The honest reason most creators don't have a clear picture of their income is that the data lives in six places: Stripe for tips, Gumroad for digital products, Patreon for memberships, PayPal for the occasional invoice, Substack for paid newsletter subs, and a spreadsheet trying to glue it together at year-end.
When your selling moves onto Linkstacked, all of it shows up in one dashboard. Tips, products, subscriptions, theme-marketplace sales — same view, same date range, same export. The first time you see your real monthly creator income on one screen is usually a small revelation.
What's on the dashboard
- Daily revenue chart — last 30 / 90 / 365 days, with weekday-coloured bars so you can spot patterns
- Top-selling products with quantity, revenue, and refund rate
- Subscription MRR (if you sell subs) with new / churned / net movement per month
- Average order value, by product and overall
- Refund rate — overall, by product, by time period
- Tip volume — number of tips, average tip amount, top-tipper leaderboard (anonymous unless they opted to share their name)
- Payout schedule — what's pending, when it'll arrive in your bank, what currency
- Buyer geography — where your paying customers actually live (often very different from where your free traffic comes from)
Tip
The most underrated number is refund rate per product. If one of your products has a 12% refund rate while your average is 2%, the product's description is overpromising. Fix the description first; if refunds don't drop, retire the product.
Net vs gross
Every revenue number on the dashboard has a toggle: gross (what the buyer paid) vs net (what hit your bank). Gross matters for top-line storytelling ('I made $4K this month'). Net matters for actual finances ('my paid plan + my time was worth $3.4K this month'). We default to net because that's what most creators want to optimise — but we surface gross alongside for context.
The breakdown between gross and net is itemised: Stripe fees, platform fees, refunds, chargebacks. So you can see exactly where the difference comes from. Common surprise: chargeback fees ($15 each) eat way more than people expect once they start seeing volume.

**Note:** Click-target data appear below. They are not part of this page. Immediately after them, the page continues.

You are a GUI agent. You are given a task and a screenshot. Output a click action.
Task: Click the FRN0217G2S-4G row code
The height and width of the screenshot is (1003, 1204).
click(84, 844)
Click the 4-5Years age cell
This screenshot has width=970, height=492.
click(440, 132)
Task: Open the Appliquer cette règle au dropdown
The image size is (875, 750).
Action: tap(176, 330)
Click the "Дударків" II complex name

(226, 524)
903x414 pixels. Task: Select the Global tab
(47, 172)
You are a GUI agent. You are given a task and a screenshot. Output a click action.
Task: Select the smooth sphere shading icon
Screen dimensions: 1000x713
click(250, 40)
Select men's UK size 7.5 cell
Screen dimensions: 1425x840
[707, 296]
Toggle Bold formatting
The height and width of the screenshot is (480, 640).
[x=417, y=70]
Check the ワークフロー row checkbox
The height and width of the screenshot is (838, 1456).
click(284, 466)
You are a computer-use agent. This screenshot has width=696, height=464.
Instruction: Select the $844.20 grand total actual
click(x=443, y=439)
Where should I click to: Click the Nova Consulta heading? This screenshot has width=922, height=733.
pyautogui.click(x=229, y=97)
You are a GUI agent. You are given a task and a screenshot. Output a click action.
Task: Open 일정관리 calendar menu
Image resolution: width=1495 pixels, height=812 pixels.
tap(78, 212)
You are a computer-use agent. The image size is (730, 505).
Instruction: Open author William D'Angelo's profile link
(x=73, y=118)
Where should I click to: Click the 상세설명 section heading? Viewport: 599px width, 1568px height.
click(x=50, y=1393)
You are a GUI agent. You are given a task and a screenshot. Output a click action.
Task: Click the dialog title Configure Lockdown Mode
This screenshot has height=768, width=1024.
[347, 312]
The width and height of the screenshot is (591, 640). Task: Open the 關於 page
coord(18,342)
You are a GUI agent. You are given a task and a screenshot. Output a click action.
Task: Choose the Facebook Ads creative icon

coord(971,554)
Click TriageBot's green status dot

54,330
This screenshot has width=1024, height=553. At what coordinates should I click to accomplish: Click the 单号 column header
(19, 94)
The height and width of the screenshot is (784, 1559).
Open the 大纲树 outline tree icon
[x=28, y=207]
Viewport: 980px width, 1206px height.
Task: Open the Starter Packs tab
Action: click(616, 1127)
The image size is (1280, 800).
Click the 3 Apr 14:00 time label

Exports for your accountant
One-click CSV exports for every revenue line. Standard exports include the buyer email (for support traceability), the product purchased, the gross amount, the platform/processing fee, the net to you, the date, and the buyer country (for VAT reconciliation). Your accountant will be glad you used this.
For year-end, we generate a clean summary statement with your annual revenue broken down by category (tips, products, subscriptions, marketplace), and aligned with whatever Stripe issues you for 1099-K reporting in the US (or local equivalents elsewhere). Reconciliation against Stripe's annual statement should match to the cent. If it doesn't, that's a bug and we want to know.
Reading the trends, not just the totals
Most dashboards lead with totals. We lead with trend deltas. Each KPI shows alongside its movement vs the previous period — 'MRR this month: $4,200, up $340 from last month'. The deltas are usually more actionable than the absolute number.
- 1MRR delta: positive sustained growth is your goal. If it goes negative for three months running, you have a real churn or acquisition problem.
- 2AOV (average order value) delta: rising AOV usually means your pricing change worked or your upsells are landing. Falling AOV with rising volume might mean discounted traffic.
- 3Refund-rate delta: a sudden uptick by product means the product is hitting a different (worse-fit) audience. Investigate the source attribution.
- 4Tip-amount delta: rising average tip means your audience trusts you more. Falling average tip with rising volume often means a viral moment brought in a less-engaged crowd.
“I had no idea I was making $8K/month from tips alone. They came in $5 and $10 at a time and I never added them up. The dashboard showed me — it changed how I budgeted my year.”
Per-order detail
Every line item drills down to per-order detail: buyer email, payment method, IP geolocation, full receipt URL, refund button. Useful for support tickets ('hi I bought your X yesterday and didn't get the email'), audit purposes, and chargeback evidence.
Plan availability
The sales dashboard is included on every plan that has paid features (Earn, Build, Scale). On Earn you get last-12-months history. Build extends to 24 months. Scale is unlimited and adds the data-export API for syncing into your data warehouse or a custom finance dashboard.
Open it tomorrow morning
If you haven't looked at your sales dashboard yet, start your morning with it tomorrow. Five minutes scanning the trends will tell you more than an hour of social-media engagement-checking. It's the closest thing creators have to a CFO dashboard, and most don't realise it's free with their plan.